Senator Welch: Bristol TEC has changed people’s lives for the better [Bristol Press]

December 15, 2011

Article as it appeared in the Bristol Press on December 14, 2011

Foundation’s small gift helps Bristol TEC in big way

Wednesday, December 14, 2011 10:43 PM EST
By Diane Church
Staff Writer

BRISTOL — The donation Wednesday of a $300 electronic scanner to Bristol Technical Education Center may appear to be a fairly inconsequential matter.

But in these days of bare-bone budgets, educators are thankful for any contribution they receive, and are increasingly dependent on donations and grants to secure the equipment they need.

The scanner was just one of the many gifts the school has received over the years from foundations and manufacturing companies. Teachers say the contributions are essential to training students for increasingly high-tech workplaces.

“We need these things to build the program up,” said Ben Russell, head of the school’s Department of Manufacturing. “Considering the small budget I get from the state, these gifts are a major lifeline.”

The scanner was provided by the Bill and Jean Johnson Technical Education Fund at the Main Street Community Foundation. The fund was founded in 2005 and recently was designated by the family to only assist Bristol TEC. The Johnsons lived in Bristol and now reside in Naples, Fla., but their son Neil Johnson is still in town and visited the school Wednesday.

“My father moved here in the early 1950s and got a job at (manufacturer) Associated Spring,” he said. “Later he started his own company. He was always passionate about preserving the technical aspects of education.”

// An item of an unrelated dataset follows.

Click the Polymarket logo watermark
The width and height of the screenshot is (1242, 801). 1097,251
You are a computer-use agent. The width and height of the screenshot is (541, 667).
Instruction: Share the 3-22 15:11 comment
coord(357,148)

Although the 63-year-old Johnson did not attend a technical school, his son, Steve Johnson, attended Bristol TEC for its culinary program.

Other grants provided by the fund include tools for students in need, graphing calculators, supplies to build an award-winning race car, and a reversible mobile white board and easel. More than $4,000 has been awarded to the school so far.

Susan Sadecki, president and CEO of the Main Street Community Foundation, said funds in a person’s or family’s name can be started with a minimum of $10,000.

“The money is invested and grants come from spendable income,” she said. “The principle is always intact. The plan is for the fund to be there in perpetuity.”

Members of the New England Spring and Metalstamping Association also support Bristol TEC and various initiatives. Russell said he recently received items from Ultimate Wireforms and Tollman Spring, both based in Bristol.

Students will use the scanner donated Wednesday to create portfolios of their work.

“I can use this to save recipes and menus,” said Jenna Miller, a student in the school’s culinary arts program. “I create a lot of my own recipes. I can scan pictures in, too.”

Meanwhile, a Technical High School System Task Force has been created to consider a proposal from Gov. Dannel P. Malloy to transfer control of the technical schools from the state to the local boards of education. But state Sen. Jason Welch is arguing against it.

“I have heard multiple stories from area residents and students who have told me how Bristol TEC has changed their lives for the better,” he said in a prepared statement. “Connecticut technical schools like Bristol TEC are successful because they are part of a school system, not a random collection of local schools. Local schools boards do not have the expertise to run these schools, potentially undermining state efforts to train students in the skilled trades.”

Members of the task force are holding a series of public forums throughout the state to gather feedback on the governor’s proposal. It will report back to him in the new year.